Tar (1977, 60) describes Horkheimer’s inspiration as deriving from his attempt to leave behind Judaism while nevertheless remaining tied to the faith of his fathers. Not surprisingly, there is an alienation and estrangement from German culture:

Had I just arrived from my homeland of Palestine, and in an amazingly short time mastered the rudiments of writing in German, this essay could not have been more difficult to write. The style here does not bear the mark of a facile genius. I tried to communicate with the help of what I read and heard, subconsciously assembling fragments of a language that springs from a strange mentality. What else can a stranger do? But my strong will prevailed because my message deserves to be said regardless of its stylistic shortcomings. (Horkheimer, My Political Confession; in Tar 1977, 60)

T. W. Adorno, first author of the famous Berkeley studies of authoritarian personality reviewed here, was also a director of the Institute, and he had a very close professional relationship with Horkheimer to the point that Horkheimer wrote of their work, “It would be difficult to say which of the ideas originated in his mind and which in my own; our philosophy is one” (Horkheimer 1947, vii). Jewish themes became increasingly prominent in Adorno’s writings beginning in 1940 as a reaction to Nazi anti-Semitism. Indeed, much of Adorno’s later work may be viewed as a reaction to the Holocaust, as typified by his famous comment that “to write poetry after Auschwitz is barbaric” (Adorno 1967, 34) and his question “whether after Auschwitz you can go on living—especially whether one who escaped by accident, one who by rights should have been killed” (Adorno 1973, 363).

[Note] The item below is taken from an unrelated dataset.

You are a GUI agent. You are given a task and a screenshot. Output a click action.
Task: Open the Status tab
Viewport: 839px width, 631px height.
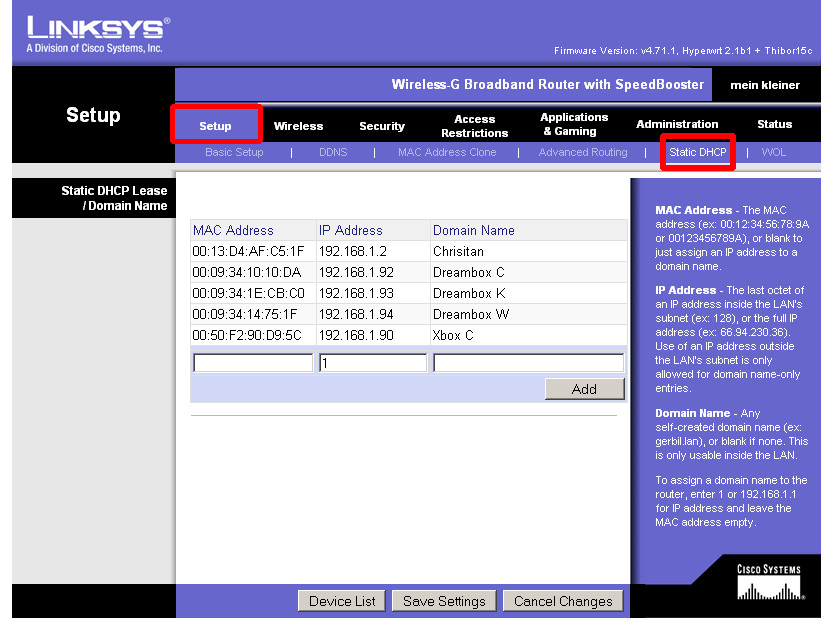[x=774, y=125]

Tar (1977, 158) notes that the point of the former comment is that “no study of sociology could be possible without reflecting on Auschwitz and without concerning oneself with preventing new Auschwitzes.”“The experience of Auschwitz was turned into an absolute historical and sociological category” (Tar 1977, 165). Clearly there was an intense Jewish consciousness and commitment to Judaism among those most responsible for these studies.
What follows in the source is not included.